### Written task
Rename "click" to "tap" throughout the rows below and write them out again, otherwise unchanged. Leave the pictures out.

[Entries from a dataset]
* BEGIN *

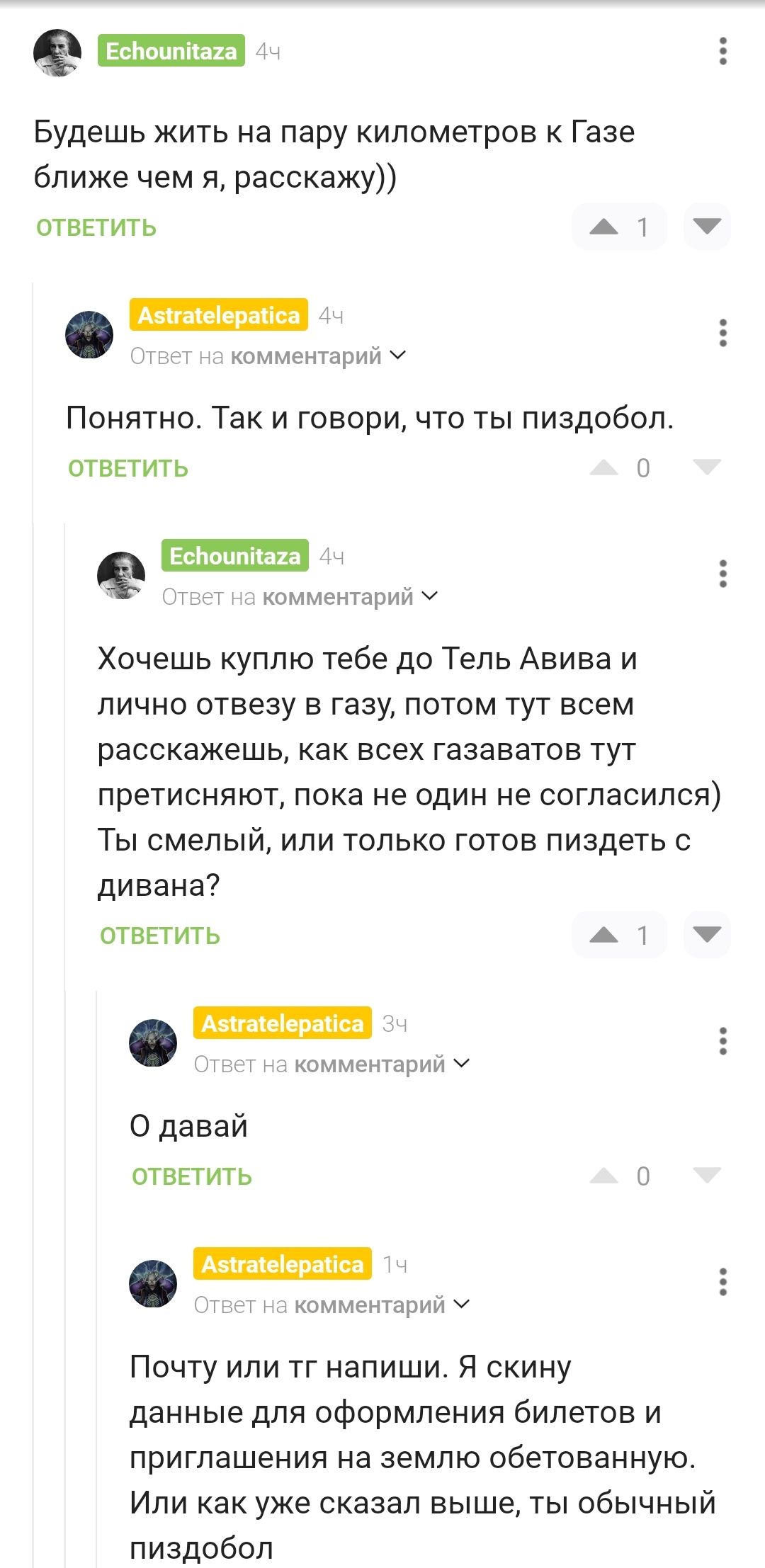The width and height of the screenshot is (765, 1568).
Task: Open Echounitaza profile from top comment username
Action: pos(171,51)
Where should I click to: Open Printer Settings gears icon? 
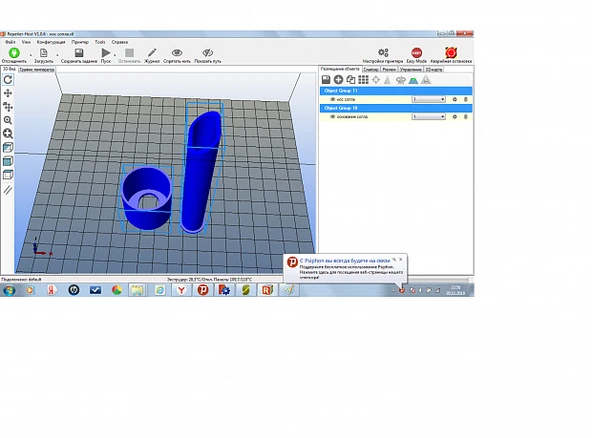(383, 52)
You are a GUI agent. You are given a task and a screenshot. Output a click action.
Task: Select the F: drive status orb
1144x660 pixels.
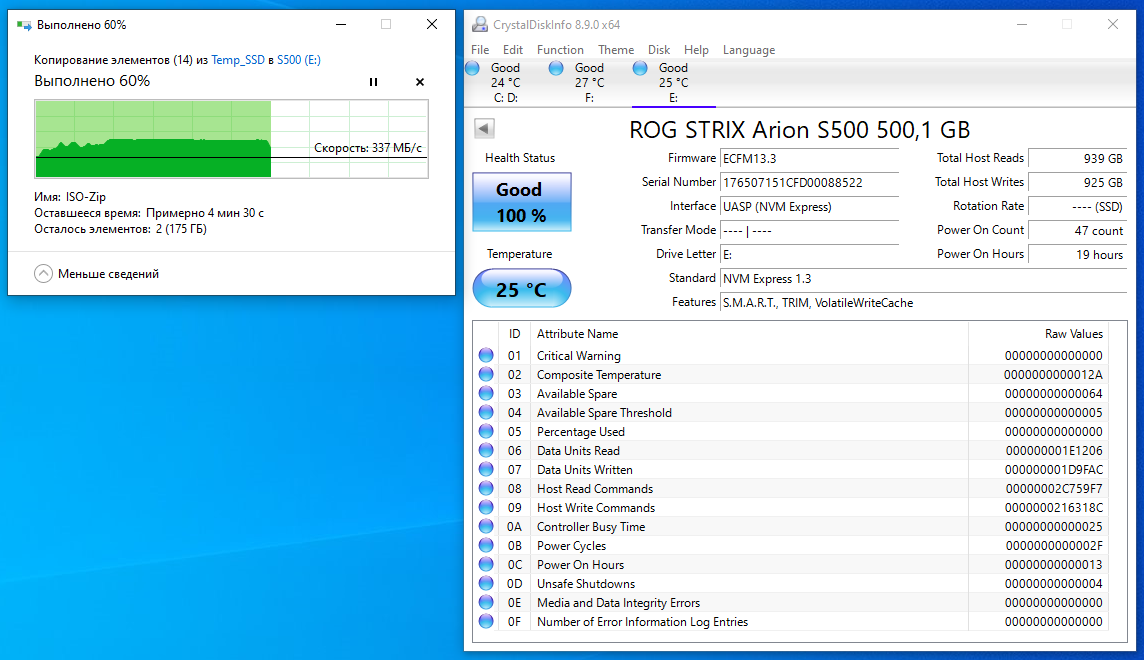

* END *

### Result below
The width and height of the screenshot is (765, 1568).
Task: Open Echounitaza profile from top comment username
Action: pos(171,51)
Where should I tap to: Open Printer Settings gears icon? 
(383, 52)
You are a GUI agent. You are given a task and a screenshot. Output a tap action.
Task: Select the F: drive status orb
1144x660 pixels.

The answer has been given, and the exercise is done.